What the exercise asks: Reproduce each of the entries below verbatim, line for line.
BEGIN Rows
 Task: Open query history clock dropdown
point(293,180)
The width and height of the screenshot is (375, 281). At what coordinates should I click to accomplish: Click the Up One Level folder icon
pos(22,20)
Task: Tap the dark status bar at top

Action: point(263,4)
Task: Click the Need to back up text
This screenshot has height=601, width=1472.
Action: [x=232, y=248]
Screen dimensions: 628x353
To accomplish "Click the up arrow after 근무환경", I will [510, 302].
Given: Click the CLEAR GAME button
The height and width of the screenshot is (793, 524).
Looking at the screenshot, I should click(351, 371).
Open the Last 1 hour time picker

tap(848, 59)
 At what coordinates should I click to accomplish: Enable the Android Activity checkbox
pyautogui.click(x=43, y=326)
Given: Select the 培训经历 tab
END Rows
Worked answer:
 Task: Open query history clock dropdown
point(293,180)
The width and height of the screenshot is (375, 281). At what coordinates should I click to accomplish: Click the Up One Level folder icon
pos(22,20)
Task: Tap the dark status bar at top

Action: point(263,4)
Task: Click the Need to back up text
This screenshot has height=601, width=1472.
Action: [x=232, y=248]
Screen dimensions: 628x353
To accomplish "Click the up arrow after 근무환경", I will [510, 302].
Given: Click the CLEAR GAME button
The height and width of the screenshot is (793, 524).
Looking at the screenshot, I should click(351, 371).
Open the Last 1 hour time picker

tap(848, 59)
 At what coordinates should I click to accomplish: Enable the Android Activity checkbox
pyautogui.click(x=43, y=326)
Given: Select the 培训经历 tab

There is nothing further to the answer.